Altını çizdiklerimden bazıları şunlar:

"...sen bir şehre ait oldukça,o da sana ait oluyordu."

"Bir insana yüzde yüz güvenmekle yüzde doksandokuz güvenmek arasında dağlar kadar fark vardı.Çünkü eksilen yüzde birin nereden eksildiğini bilemezdin ve dünyanın bütün kazıkları o küçük 'bir'in içine saklanabilirdi.O yüzden yüzde doksandokuz ,yüzde yüze olduğundan daha yakındı sıfıra."

"İnsan ne kadar başarmış görünürse görünsün,kkaybedilmiş savaşların izlerini taşıyordu.Para,ünvan,aile,çocuklar ya da şöhret bunu değiştirmiyordu.Herkesin şefkate ve anlayışa ihtiyacı vardı.Hatta belki ihtiyacı yokmuş gibi görünenler diğerlerinden daha çok susamıştı sevilmeye."

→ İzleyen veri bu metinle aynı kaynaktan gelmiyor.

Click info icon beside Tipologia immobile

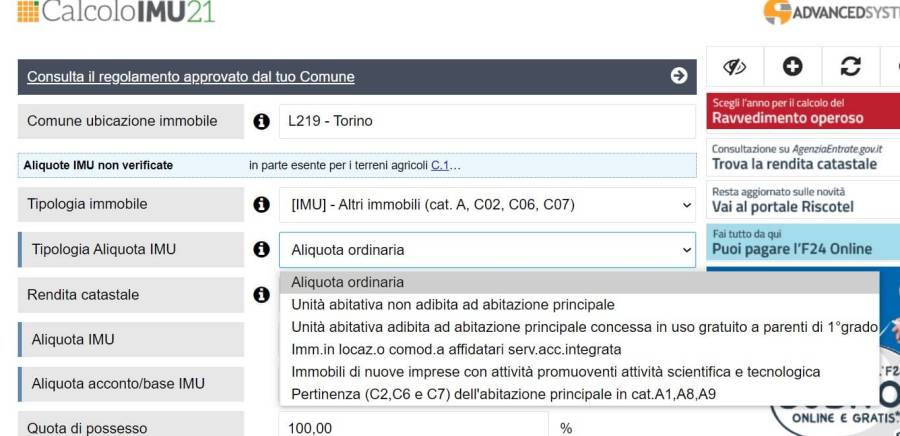[262, 205]
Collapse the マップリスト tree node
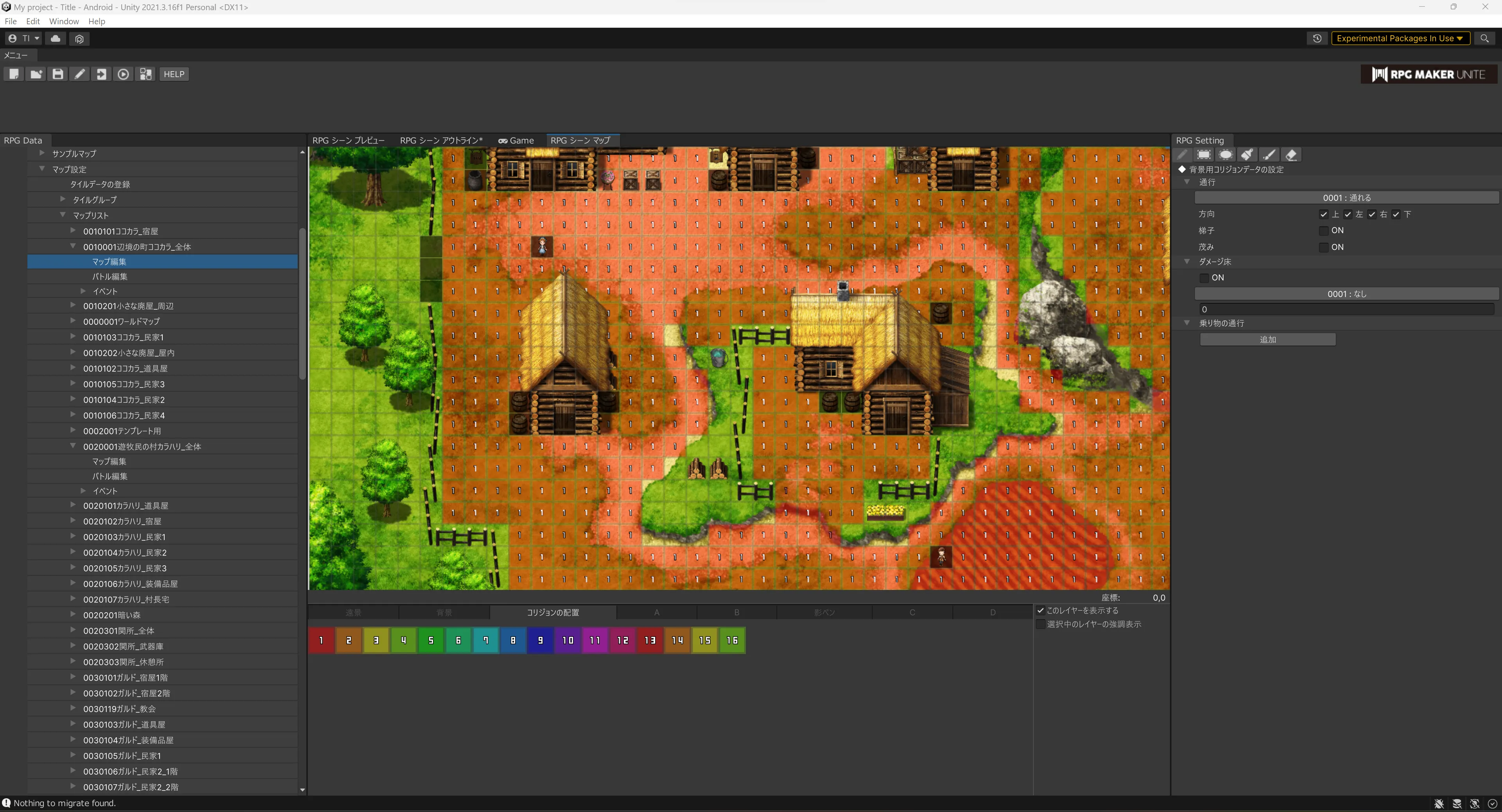The image size is (1502, 812). [x=63, y=215]
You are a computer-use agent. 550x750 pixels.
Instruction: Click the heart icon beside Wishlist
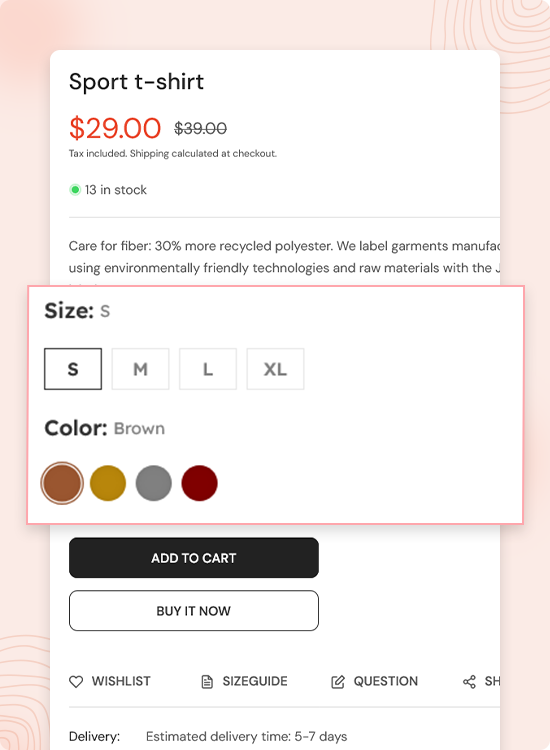pyautogui.click(x=76, y=682)
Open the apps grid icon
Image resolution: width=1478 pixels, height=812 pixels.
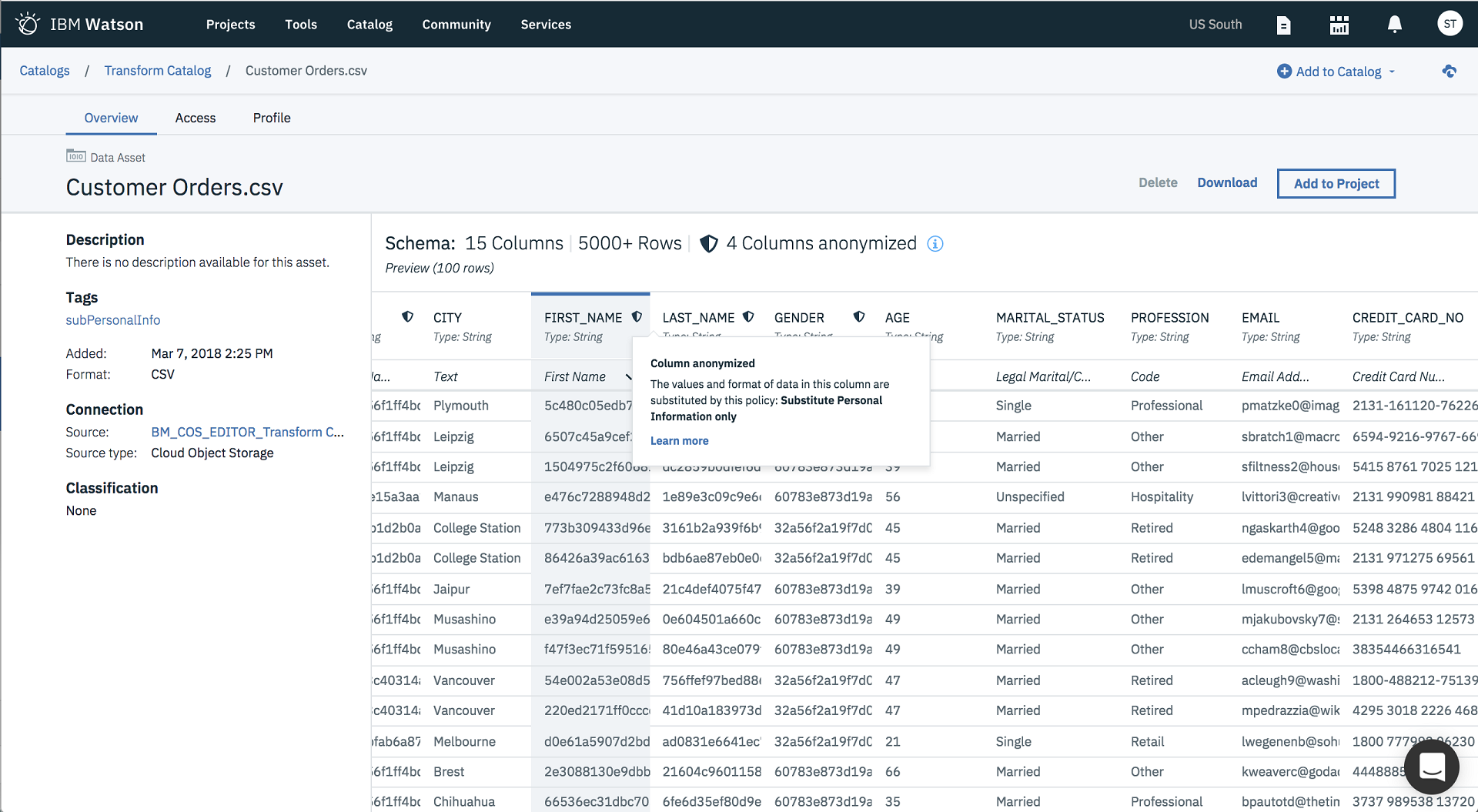(1339, 24)
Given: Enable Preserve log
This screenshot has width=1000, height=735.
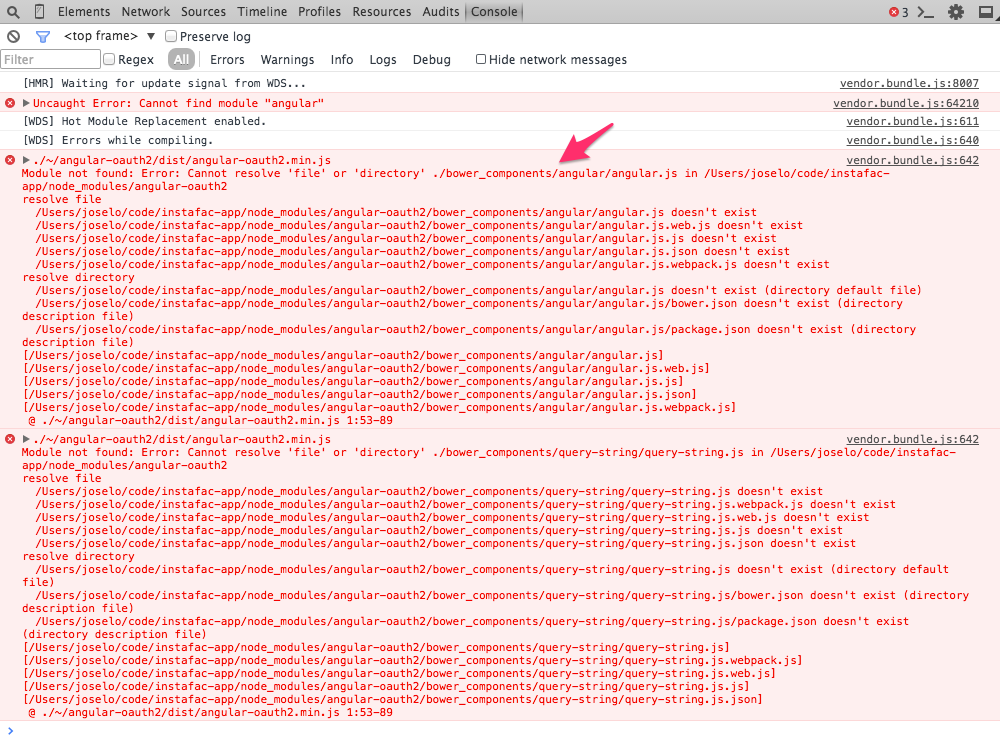Looking at the screenshot, I should [x=170, y=35].
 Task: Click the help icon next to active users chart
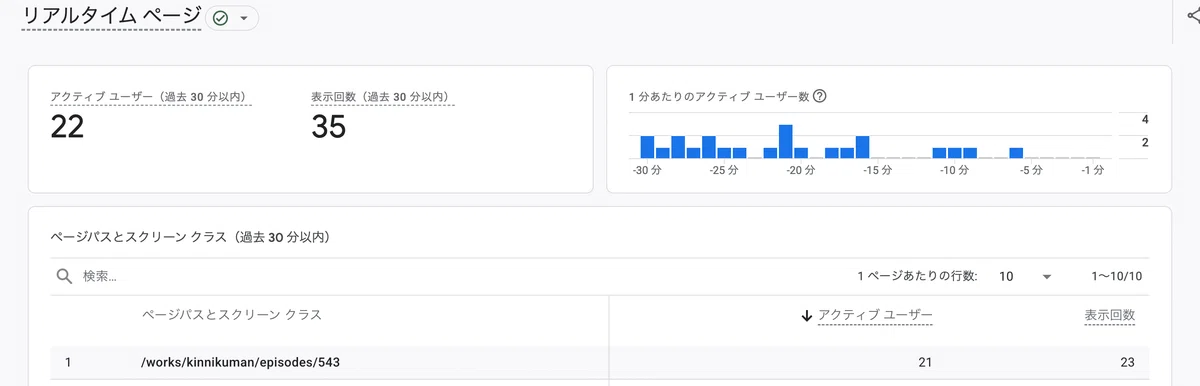819,97
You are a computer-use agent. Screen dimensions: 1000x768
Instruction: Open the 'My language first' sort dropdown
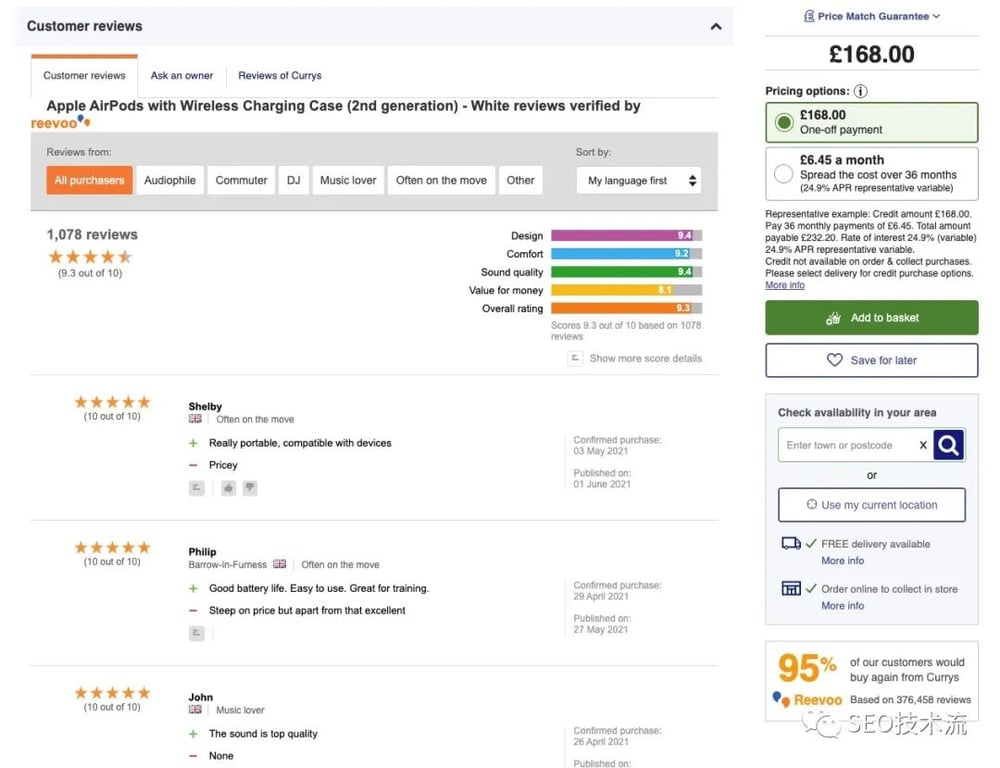point(639,181)
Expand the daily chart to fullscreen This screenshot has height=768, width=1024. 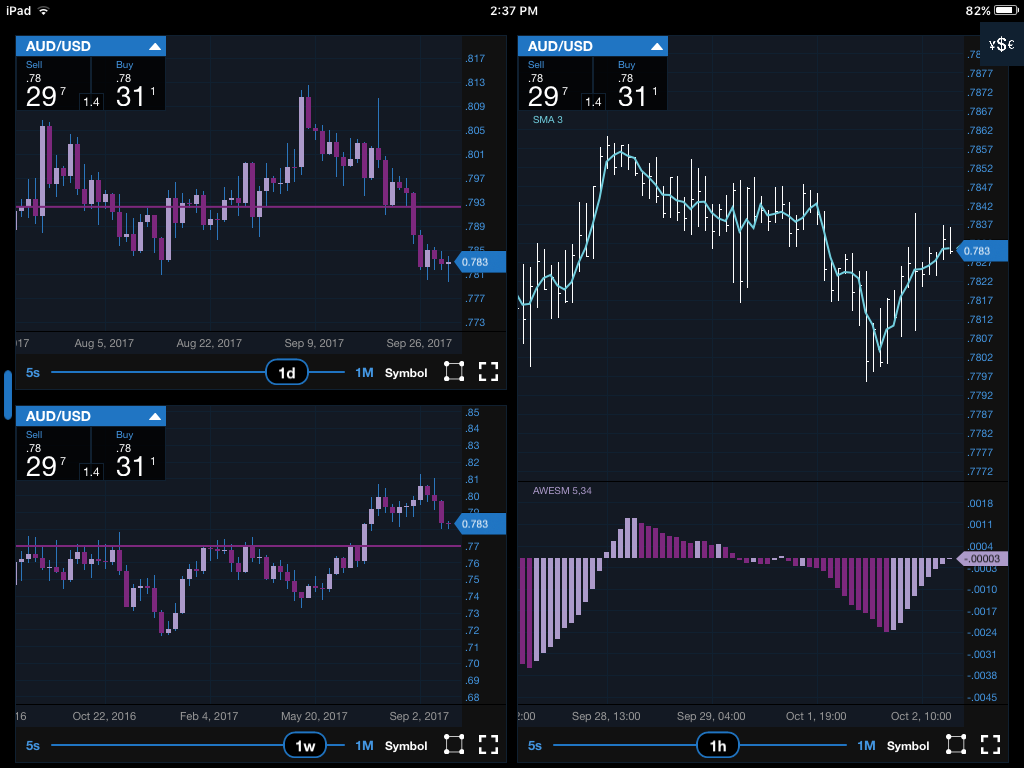488,373
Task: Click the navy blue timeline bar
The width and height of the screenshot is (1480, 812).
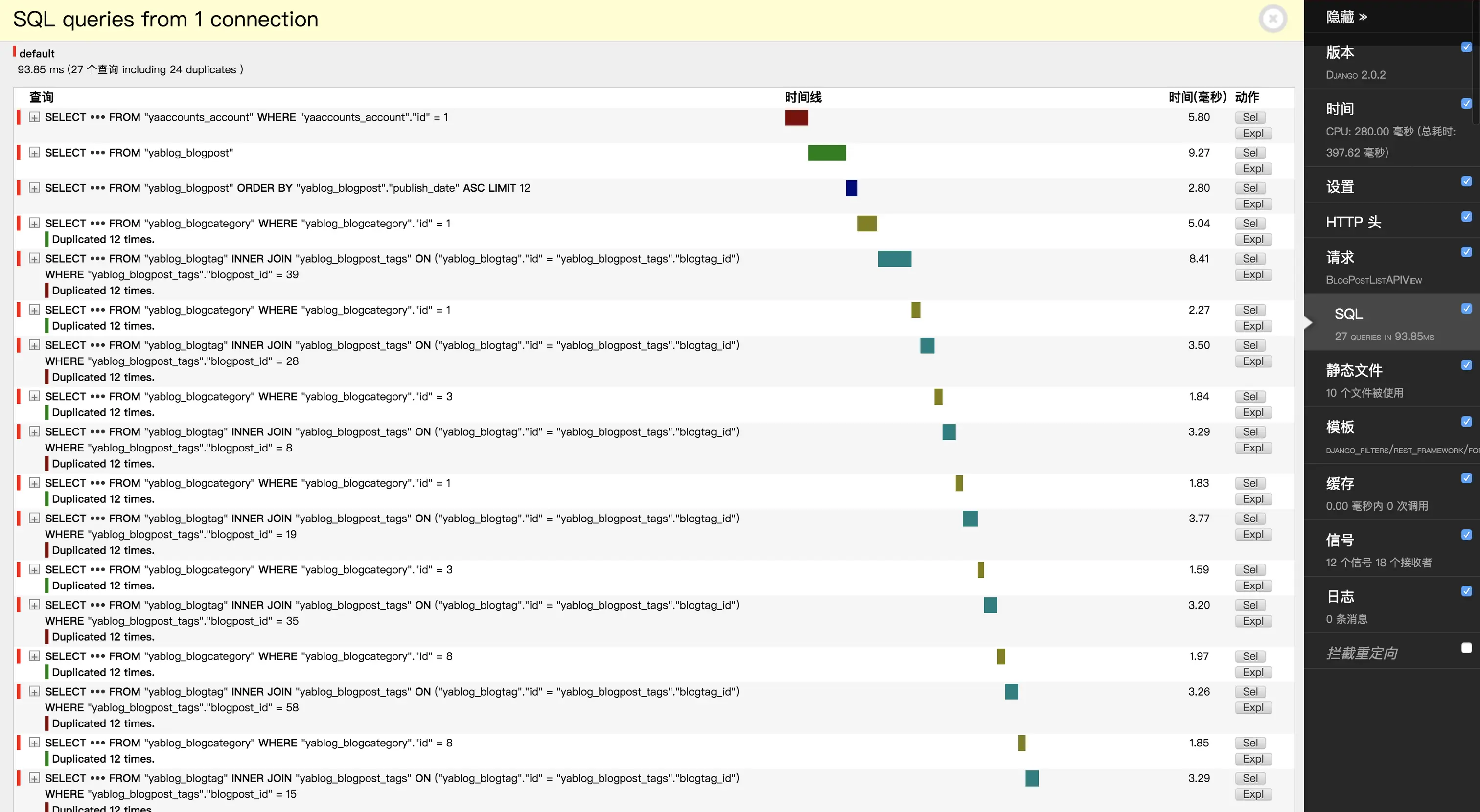Action: 851,188
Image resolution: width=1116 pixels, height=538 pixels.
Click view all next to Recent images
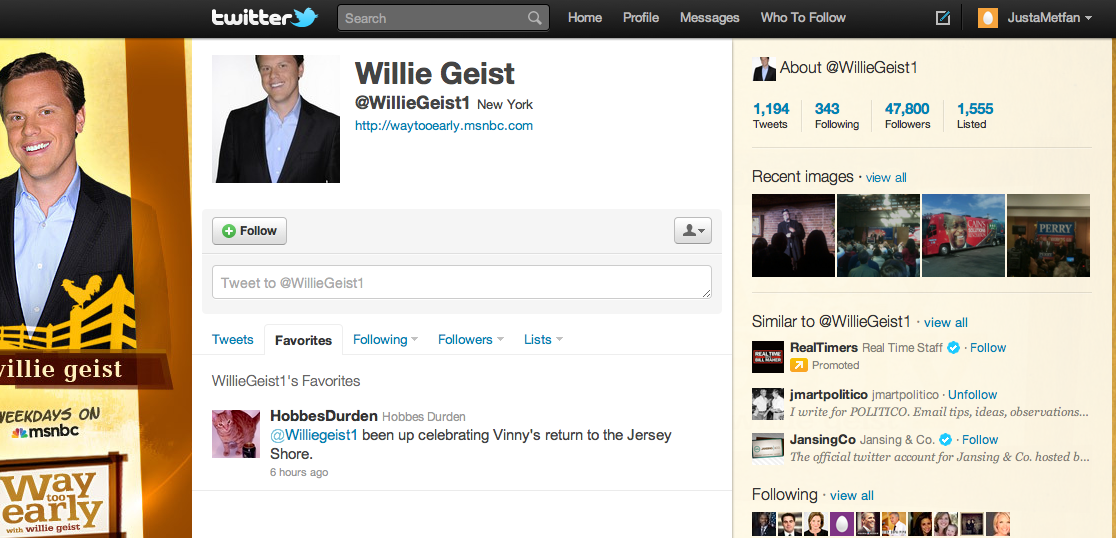click(x=886, y=177)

"Yalnızlık tek başına kalmak değil,tek başına kalmaktan kaçmaya çalışmaktır.Bunun için ne kadar uğraşırsan durumun okadar acıklı hale gelir.Geceyi uzatmak,son bir sigara yakmak,bir kadeh daha içmek,ayak sürümek,bin dereden su getirmek... Bütün bunlar kapının arkasına gizlenmiş seni bekleyen tekilliğinle karşılaşmanı geciktirmekten veçaresizliğini artırmaktan başka işe yaramaz.Durumu sukunetle kabullendiğin ve onunla savaşmaktan vazgeçtiğinde ise aniden daha az yalnız biri haline gelirsin.Bu konuda bilinmesi gerekenler fazla değildir.Yalnızlıkta 'çatkapı' yoktur ve yalnız biri kimsenin hayatının doğal uzantısı olmadığından biriyle buluşmak için daima randevulaşmak zorundadır.Kimsenin hayatını tamamlamaz ve bunun karşılığı olarak da kimse onun hayatını bütünlemez.Kimileri böyle olmasını tercih ettikleri için ,kimileri de kimse onarı tercih etmediği için yalnızdır.Yalnız biri sadece bir aksesuardır.Süslü bir toka,zarif bir kolye,boktan bir kemer ya da bir çift güzel küpe...O kadar.Yoklukları üzüntü verici olsa da kimseyi öldürmez."